[Opening RECORDS FOR THE TASK section]

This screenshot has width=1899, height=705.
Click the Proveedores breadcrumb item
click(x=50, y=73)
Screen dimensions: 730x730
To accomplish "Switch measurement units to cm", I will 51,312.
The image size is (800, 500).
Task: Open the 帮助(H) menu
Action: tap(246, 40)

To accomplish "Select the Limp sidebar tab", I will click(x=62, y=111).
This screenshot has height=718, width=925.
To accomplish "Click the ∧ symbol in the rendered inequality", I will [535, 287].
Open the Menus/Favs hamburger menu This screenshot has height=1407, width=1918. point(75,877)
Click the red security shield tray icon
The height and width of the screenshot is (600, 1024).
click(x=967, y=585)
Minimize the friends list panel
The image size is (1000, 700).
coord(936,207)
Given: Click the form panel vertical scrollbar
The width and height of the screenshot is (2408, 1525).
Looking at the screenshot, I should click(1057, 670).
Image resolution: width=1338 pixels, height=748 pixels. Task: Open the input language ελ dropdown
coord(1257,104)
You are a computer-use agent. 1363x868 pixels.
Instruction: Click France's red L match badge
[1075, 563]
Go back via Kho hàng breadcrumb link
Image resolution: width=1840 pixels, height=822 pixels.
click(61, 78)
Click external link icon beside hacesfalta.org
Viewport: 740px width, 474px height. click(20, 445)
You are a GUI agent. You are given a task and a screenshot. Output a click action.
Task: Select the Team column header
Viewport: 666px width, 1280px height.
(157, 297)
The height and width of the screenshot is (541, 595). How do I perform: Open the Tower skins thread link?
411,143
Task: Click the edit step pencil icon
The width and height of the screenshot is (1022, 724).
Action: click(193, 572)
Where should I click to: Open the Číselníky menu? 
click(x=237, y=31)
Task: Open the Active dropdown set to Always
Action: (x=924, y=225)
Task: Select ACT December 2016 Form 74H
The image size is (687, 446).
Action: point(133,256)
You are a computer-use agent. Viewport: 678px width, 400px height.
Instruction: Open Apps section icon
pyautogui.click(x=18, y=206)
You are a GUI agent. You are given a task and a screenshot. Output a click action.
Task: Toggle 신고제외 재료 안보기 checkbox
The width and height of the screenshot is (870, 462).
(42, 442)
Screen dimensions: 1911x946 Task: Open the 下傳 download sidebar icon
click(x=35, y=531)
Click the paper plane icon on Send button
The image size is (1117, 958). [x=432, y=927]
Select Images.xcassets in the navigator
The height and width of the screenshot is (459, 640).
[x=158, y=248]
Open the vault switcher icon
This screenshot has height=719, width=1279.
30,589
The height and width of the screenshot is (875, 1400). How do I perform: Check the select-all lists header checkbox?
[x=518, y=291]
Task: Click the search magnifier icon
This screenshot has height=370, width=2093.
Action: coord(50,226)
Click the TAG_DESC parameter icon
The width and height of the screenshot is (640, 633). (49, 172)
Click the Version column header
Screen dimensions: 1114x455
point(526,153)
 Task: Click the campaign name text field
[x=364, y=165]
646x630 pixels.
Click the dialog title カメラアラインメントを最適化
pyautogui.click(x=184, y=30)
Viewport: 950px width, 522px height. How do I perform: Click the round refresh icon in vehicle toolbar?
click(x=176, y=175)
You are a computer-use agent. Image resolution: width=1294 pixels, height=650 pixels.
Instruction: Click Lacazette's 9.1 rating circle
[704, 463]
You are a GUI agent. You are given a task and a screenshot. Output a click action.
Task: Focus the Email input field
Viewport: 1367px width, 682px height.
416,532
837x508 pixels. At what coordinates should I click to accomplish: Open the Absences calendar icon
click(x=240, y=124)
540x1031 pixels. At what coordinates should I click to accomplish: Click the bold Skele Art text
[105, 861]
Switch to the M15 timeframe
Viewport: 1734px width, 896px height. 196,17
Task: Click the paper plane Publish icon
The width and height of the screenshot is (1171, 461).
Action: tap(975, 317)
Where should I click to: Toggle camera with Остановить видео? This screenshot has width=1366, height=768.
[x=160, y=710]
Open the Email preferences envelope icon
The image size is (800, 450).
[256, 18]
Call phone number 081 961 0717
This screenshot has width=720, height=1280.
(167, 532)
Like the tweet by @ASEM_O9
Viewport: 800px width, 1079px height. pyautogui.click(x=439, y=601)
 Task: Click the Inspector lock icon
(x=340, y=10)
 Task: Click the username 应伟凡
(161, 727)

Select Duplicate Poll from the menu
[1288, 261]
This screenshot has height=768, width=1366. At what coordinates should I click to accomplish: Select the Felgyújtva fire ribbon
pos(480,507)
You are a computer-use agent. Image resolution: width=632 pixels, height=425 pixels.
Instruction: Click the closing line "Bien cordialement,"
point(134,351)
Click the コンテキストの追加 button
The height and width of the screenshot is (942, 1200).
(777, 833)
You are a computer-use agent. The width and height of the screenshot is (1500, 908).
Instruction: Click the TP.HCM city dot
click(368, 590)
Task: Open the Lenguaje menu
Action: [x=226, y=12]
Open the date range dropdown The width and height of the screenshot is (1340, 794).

[Closing RECORDS FOR THE TASK section]

Without leaving anything out, transcribe the records above exactly.

WRITTEN RESPONSE →
This screenshot has width=1899, height=705.
Click the Proveedores breadcrumb item
click(x=50, y=73)
Screen dimensions: 730x730
To accomplish "Switch measurement units to cm", I will 51,312.
The image size is (800, 500).
Task: Open the 帮助(H) menu
Action: tap(246, 40)

To accomplish "Select the Limp sidebar tab", I will click(x=62, y=111).
This screenshot has height=718, width=925.
To accomplish "Click the ∧ symbol in the rendered inequality", I will [535, 287].
Open the Menus/Favs hamburger menu This screenshot has height=1407, width=1918. point(75,877)
Click the red security shield tray icon
The height and width of the screenshot is (600, 1024).
click(x=967, y=585)
Minimize the friends list panel
The image size is (1000, 700).
coord(936,207)
Given: Click the form panel vertical scrollbar
The width and height of the screenshot is (2408, 1525).
Looking at the screenshot, I should click(1057, 670).
Image resolution: width=1338 pixels, height=748 pixels. Task: Open the input language ελ dropdown
coord(1257,104)
You are a computer-use agent. 1363x868 pixels.
Instruction: Click France's red L match badge
[1075, 563]
Go back via Kho hàng breadcrumb link
Image resolution: width=1840 pixels, height=822 pixels.
click(61, 78)
Click external link icon beside hacesfalta.org
Viewport: 740px width, 474px height. click(20, 445)
You are a GUI agent. You are given a task and a screenshot. Output a click action.
Task: Select the Team column header
Viewport: 666px width, 1280px height.
(157, 297)
The height and width of the screenshot is (541, 595). How do I perform: Open the Tower skins thread link?
411,143
Task: Click the edit step pencil icon
The width and height of the screenshot is (1022, 724).
Action: click(193, 572)
Where should I click to: Open the Číselníky menu? 
click(x=237, y=31)
Task: Open the Active dropdown set to Always
Action: (x=924, y=225)
Task: Select ACT December 2016 Form 74H
The image size is (687, 446).
Action: point(133,256)
You are a computer-use agent. Viewport: 678px width, 400px height.
Instruction: Open Apps section icon
pyautogui.click(x=18, y=206)
You are a GUI agent. You are given a task and a screenshot. Output a click action.
Task: Toggle 신고제외 재료 안보기 checkbox
The width and height of the screenshot is (870, 462).
(42, 442)
Screen dimensions: 1911x946 Task: Open the 下傳 download sidebar icon
click(x=35, y=531)
Click the paper plane icon on Send button
The image size is (1117, 958). [x=432, y=927]
Select Images.xcassets in the navigator
The height and width of the screenshot is (459, 640).
[x=158, y=248]
Open the vault switcher icon
This screenshot has height=719, width=1279.
30,589
The height and width of the screenshot is (875, 1400). How do I perform: Check the select-all lists header checkbox?
[x=518, y=291]
Task: Click the search magnifier icon
This screenshot has height=370, width=2093.
Action: coord(50,226)
Click the TAG_DESC parameter icon
The width and height of the screenshot is (640, 633). (49, 172)
Click the Version column header
Screen dimensions: 1114x455
point(526,153)
 Task: Click the campaign name text field
[x=364, y=165]
646x630 pixels.
Click the dialog title カメラアラインメントを最適化
pyautogui.click(x=184, y=30)
Viewport: 950px width, 522px height. How do I perform: Click the round refresh icon in vehicle toolbar?
click(x=176, y=175)
You are a computer-use agent. Image resolution: width=1294 pixels, height=650 pixels.
Instruction: Click Lacazette's 9.1 rating circle
[704, 463]
You are a GUI agent. You are given a task and a screenshot. Output a click action.
Task: Focus the Email input field
Viewport: 1367px width, 682px height.
416,532
837x508 pixels. At what coordinates should I click to accomplish: Open the Absences calendar icon
click(x=240, y=124)
540x1031 pixels. At what coordinates should I click to accomplish: Click the bold Skele Art text
[105, 861]
Switch to the M15 timeframe
Viewport: 1734px width, 896px height. 196,17
Task: Click the paper plane Publish icon
The width and height of the screenshot is (1171, 461).
Action: tap(975, 317)
Where should I click to: Toggle camera with Остановить видео? This screenshot has width=1366, height=768.
[x=160, y=710]
Open the Email preferences envelope icon
The image size is (800, 450).
[256, 18]
Call phone number 081 961 0717
This screenshot has width=720, height=1280.
(167, 532)
Like the tweet by @ASEM_O9
Viewport: 800px width, 1079px height. pyautogui.click(x=439, y=601)
 Task: Click the Inspector lock icon
(x=340, y=10)
 Task: Click the username 应伟凡
(161, 727)

Select Duplicate Poll from the menu
[1288, 261]
This screenshot has height=768, width=1366. At what coordinates should I click to accomplish: Select the Felgyújtva fire ribbon
pos(480,507)
You are a computer-use agent. Image resolution: width=632 pixels, height=425 pixels.
Instruction: Click the closing line "Bien cordialement,"
point(134,351)
Click the コンテキストの追加 button
The height and width of the screenshot is (942, 1200).
(777, 833)
You are a computer-use agent. The width and height of the screenshot is (1500, 908).
Instruction: Click the TP.HCM city dot
click(368, 590)
Task: Open the Lenguaje menu
Action: [x=226, y=12]
Open the date range dropdown The width and height of the screenshot is (1340, 794).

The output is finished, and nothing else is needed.